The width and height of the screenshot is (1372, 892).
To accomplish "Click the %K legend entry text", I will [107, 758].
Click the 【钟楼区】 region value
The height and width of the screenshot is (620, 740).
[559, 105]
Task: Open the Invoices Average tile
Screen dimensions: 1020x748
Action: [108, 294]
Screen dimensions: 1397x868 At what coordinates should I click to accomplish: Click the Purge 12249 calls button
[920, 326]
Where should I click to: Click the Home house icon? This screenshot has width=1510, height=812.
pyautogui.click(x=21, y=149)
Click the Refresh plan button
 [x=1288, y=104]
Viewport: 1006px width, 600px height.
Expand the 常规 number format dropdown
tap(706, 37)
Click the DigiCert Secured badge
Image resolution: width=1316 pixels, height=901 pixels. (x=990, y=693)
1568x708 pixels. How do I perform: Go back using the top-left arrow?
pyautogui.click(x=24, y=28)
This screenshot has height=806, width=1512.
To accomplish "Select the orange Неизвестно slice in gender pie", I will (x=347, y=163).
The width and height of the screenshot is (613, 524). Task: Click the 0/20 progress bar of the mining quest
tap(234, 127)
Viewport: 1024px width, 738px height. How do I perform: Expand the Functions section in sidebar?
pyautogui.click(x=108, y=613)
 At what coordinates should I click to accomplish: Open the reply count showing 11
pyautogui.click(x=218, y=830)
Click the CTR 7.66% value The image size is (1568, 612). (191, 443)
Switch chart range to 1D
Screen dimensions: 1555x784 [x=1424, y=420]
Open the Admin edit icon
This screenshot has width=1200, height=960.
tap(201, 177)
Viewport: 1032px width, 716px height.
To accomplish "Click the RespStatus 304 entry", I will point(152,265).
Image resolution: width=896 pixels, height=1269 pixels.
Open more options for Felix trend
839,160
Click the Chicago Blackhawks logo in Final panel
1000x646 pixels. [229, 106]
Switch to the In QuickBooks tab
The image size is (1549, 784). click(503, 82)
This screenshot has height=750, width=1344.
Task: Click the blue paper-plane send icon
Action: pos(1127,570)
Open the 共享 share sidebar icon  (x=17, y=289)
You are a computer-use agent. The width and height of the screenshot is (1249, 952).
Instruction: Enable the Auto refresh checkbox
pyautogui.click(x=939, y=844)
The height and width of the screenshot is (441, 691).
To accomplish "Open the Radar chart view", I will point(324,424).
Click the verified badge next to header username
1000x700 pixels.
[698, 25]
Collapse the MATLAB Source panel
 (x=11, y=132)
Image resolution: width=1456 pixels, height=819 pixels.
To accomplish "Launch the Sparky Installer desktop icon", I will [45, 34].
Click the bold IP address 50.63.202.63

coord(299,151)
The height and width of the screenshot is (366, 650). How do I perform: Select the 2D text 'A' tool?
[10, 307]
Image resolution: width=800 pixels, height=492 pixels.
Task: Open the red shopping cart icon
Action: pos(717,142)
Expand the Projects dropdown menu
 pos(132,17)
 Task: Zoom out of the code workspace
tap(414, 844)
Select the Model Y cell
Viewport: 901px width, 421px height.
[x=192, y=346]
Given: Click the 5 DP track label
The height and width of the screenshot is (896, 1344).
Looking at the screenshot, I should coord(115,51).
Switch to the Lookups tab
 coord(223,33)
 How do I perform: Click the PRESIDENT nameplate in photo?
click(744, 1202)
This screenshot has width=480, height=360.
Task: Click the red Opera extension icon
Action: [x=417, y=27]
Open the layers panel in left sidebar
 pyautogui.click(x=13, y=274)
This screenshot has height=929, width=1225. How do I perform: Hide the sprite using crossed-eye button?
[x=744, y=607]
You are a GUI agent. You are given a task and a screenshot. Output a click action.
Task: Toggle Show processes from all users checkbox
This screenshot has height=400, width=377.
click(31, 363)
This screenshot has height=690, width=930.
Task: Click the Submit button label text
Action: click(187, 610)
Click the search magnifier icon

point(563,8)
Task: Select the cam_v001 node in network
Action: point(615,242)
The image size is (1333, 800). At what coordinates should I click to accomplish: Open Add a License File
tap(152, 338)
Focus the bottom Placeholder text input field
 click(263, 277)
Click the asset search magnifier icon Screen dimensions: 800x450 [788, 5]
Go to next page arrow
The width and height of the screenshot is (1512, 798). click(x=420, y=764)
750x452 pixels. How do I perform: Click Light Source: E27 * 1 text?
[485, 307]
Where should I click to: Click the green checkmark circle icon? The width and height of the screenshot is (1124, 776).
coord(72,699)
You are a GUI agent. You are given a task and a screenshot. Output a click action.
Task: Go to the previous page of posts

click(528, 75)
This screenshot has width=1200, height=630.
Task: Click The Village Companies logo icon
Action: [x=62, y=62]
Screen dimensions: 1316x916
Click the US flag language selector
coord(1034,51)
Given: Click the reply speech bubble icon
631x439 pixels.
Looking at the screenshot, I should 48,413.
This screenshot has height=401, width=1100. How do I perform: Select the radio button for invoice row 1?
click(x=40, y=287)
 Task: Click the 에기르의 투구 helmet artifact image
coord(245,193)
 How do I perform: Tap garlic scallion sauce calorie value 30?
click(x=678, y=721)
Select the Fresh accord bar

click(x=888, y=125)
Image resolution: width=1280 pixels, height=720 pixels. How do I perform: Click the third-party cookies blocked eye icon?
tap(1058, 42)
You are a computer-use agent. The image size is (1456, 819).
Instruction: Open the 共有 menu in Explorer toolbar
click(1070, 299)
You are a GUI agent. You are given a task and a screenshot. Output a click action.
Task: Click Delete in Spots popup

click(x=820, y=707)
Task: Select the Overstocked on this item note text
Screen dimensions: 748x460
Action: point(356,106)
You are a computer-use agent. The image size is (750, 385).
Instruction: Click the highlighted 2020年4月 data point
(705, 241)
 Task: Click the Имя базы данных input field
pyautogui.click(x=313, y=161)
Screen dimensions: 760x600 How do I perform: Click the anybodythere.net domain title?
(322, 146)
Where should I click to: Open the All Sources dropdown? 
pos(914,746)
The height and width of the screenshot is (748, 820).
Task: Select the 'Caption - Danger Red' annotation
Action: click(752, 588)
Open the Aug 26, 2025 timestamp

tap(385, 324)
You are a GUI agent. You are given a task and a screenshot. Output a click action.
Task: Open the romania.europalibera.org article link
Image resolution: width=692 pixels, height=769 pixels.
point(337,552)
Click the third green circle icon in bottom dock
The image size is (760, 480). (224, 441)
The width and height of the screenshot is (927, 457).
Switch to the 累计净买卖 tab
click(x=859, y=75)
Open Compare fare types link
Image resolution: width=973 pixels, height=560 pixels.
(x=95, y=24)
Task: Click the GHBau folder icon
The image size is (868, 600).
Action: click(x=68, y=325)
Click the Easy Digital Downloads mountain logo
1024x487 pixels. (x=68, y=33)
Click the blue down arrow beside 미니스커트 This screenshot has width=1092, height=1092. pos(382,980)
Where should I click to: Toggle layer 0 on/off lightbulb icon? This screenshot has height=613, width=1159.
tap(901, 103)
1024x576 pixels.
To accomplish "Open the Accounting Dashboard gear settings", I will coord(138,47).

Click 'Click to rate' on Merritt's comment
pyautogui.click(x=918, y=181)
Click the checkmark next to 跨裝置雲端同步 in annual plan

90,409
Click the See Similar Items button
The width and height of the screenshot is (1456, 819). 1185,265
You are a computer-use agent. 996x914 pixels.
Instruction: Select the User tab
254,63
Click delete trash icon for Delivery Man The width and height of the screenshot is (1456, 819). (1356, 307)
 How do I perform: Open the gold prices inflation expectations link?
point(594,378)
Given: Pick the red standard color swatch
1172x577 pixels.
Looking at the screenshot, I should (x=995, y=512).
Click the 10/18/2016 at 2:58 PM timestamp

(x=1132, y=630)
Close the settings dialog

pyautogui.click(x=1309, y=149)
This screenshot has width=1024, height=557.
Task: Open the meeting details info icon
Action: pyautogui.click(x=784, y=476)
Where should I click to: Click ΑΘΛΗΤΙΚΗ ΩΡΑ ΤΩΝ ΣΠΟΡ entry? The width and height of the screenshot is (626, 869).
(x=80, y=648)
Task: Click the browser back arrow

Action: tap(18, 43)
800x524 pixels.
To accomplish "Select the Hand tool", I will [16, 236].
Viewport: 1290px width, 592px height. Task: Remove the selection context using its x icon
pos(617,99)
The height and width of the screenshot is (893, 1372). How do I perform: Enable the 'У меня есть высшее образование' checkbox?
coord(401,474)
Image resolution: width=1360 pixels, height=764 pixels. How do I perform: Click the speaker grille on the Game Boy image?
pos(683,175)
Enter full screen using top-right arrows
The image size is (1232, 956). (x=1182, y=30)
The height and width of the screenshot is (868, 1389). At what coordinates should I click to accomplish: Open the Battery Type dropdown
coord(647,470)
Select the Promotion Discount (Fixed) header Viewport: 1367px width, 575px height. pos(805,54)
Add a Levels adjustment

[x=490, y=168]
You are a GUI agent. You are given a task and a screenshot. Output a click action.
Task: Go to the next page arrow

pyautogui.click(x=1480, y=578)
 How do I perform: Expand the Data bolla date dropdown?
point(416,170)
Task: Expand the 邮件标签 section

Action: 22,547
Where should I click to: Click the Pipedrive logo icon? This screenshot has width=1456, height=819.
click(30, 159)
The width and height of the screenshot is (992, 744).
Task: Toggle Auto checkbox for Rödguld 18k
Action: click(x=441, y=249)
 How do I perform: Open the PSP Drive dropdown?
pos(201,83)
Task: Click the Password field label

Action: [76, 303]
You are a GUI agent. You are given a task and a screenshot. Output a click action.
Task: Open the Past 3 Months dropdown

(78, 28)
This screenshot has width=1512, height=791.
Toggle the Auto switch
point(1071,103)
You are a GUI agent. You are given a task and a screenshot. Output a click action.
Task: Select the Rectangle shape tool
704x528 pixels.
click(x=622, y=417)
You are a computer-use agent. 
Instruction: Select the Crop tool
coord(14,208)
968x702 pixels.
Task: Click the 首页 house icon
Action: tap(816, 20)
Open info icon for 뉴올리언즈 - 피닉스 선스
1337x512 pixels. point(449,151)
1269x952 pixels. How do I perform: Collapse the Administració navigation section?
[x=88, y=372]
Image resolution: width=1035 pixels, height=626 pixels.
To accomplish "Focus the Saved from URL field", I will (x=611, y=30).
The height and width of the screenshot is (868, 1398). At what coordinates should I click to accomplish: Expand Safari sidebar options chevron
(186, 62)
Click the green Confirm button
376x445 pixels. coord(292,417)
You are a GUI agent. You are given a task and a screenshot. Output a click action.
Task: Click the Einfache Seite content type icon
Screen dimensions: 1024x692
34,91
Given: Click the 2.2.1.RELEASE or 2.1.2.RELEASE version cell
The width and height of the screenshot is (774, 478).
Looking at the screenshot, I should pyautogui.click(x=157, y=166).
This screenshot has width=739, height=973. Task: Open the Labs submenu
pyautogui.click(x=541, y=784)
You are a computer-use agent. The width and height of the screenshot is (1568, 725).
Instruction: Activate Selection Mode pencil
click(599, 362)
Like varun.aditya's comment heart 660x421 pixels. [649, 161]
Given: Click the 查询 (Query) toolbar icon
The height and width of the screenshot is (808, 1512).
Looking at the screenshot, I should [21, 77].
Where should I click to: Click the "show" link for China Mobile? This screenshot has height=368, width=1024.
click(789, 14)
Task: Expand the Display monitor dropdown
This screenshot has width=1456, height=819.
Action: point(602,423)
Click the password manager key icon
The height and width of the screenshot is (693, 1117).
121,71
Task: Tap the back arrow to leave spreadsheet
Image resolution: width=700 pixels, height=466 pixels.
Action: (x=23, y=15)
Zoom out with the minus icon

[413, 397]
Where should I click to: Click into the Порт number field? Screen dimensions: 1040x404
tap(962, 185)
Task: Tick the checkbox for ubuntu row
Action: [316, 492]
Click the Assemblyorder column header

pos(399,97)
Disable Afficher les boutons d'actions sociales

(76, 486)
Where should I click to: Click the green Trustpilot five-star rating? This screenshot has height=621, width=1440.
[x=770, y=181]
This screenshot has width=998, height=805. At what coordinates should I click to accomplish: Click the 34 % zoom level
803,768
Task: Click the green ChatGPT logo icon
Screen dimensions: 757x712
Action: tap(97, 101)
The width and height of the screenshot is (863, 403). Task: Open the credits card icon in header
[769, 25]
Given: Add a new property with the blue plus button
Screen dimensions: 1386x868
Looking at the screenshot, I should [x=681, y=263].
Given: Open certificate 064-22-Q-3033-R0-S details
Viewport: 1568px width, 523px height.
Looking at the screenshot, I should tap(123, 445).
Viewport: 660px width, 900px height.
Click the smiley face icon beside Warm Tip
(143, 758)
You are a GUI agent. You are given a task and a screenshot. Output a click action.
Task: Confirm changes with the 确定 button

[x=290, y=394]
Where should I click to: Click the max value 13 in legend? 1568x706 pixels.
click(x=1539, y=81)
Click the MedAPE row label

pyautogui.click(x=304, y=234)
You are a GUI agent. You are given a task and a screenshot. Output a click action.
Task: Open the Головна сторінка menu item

___

INSTRUCTIONS TO FOLLOW - Copy the records above verbatim, from their first line through the line that contains "Open the 共享", including both of those lines.

RESULT BELOW -
The width and height of the screenshot is (1372, 892).
To accomplish "Click the %K legend entry text", I will [107, 758].
Click the 【钟楼区】 region value
The height and width of the screenshot is (620, 740).
[559, 105]
Task: Open the Invoices Average tile
Screen dimensions: 1020x748
Action: [108, 294]
Screen dimensions: 1397x868 At what coordinates should I click to accomplish: Click the Purge 12249 calls button
[920, 326]
Where should I click to: Click the Home house icon? This screenshot has width=1510, height=812.
pyautogui.click(x=21, y=149)
Click the Refresh plan button
 [x=1288, y=104]
Viewport: 1006px width, 600px height.
Expand the 常规 number format dropdown
tap(706, 37)
Click the DigiCert Secured badge
Image resolution: width=1316 pixels, height=901 pixels. (x=990, y=693)
1568x708 pixels. How do I perform: Go back using the top-left arrow?
pyautogui.click(x=24, y=28)
This screenshot has height=806, width=1512.
To accomplish "Select the orange Неизвестно slice in gender pie", I will (x=347, y=163).
The width and height of the screenshot is (613, 524). Task: Click the 0/20 progress bar of the mining quest
tap(234, 127)
Viewport: 1024px width, 738px height. How do I perform: Expand the Functions section in sidebar?
pyautogui.click(x=108, y=613)
 At what coordinates should I click to accomplish: Open the reply count showing 11
pyautogui.click(x=218, y=830)
Click the CTR 7.66% value The image size is (1568, 612). (191, 443)
Switch chart range to 1D
Screen dimensions: 1555x784 [x=1424, y=420]
Open the Admin edit icon
This screenshot has width=1200, height=960.
tap(201, 177)
Viewport: 1032px width, 716px height.
To accomplish "Click the RespStatus 304 entry", I will point(152,265).
Image resolution: width=896 pixels, height=1269 pixels.
Open more options for Felix trend
839,160
Click the Chicago Blackhawks logo in Final panel
1000x646 pixels. [229, 106]
Switch to the In QuickBooks tab
The image size is (1549, 784). click(503, 82)
This screenshot has height=750, width=1344.
Task: Click the blue paper-plane send icon
Action: pos(1127,570)
Open the 共享 share sidebar icon  (x=17, y=289)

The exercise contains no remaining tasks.